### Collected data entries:
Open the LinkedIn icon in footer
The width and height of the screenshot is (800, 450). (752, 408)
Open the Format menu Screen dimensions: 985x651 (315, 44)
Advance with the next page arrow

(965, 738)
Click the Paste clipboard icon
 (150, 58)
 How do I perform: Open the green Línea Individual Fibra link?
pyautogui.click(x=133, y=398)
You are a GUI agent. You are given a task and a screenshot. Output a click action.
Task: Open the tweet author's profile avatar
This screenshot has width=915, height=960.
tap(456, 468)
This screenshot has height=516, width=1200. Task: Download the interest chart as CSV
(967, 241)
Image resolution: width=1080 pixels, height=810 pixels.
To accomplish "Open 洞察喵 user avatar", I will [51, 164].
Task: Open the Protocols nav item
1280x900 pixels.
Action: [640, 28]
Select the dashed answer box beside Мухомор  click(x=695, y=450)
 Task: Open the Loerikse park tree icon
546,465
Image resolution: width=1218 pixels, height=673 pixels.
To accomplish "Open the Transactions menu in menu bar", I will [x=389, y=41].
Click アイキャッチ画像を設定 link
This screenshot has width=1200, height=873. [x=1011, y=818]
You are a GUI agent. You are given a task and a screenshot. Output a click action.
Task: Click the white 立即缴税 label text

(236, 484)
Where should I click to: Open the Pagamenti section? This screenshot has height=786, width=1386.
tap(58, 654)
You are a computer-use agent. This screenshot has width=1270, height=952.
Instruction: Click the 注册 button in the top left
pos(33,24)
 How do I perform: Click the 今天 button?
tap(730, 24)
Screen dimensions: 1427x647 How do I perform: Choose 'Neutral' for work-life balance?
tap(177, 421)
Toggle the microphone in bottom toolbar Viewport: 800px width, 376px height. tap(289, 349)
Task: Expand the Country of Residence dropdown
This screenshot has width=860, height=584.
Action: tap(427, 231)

### TASK TO COMPLETE:
Counting only lines that contain the string "avatar", how many are there in the data above? Give the number alone.

### SOLUTION TO THIS EXERCISE:
2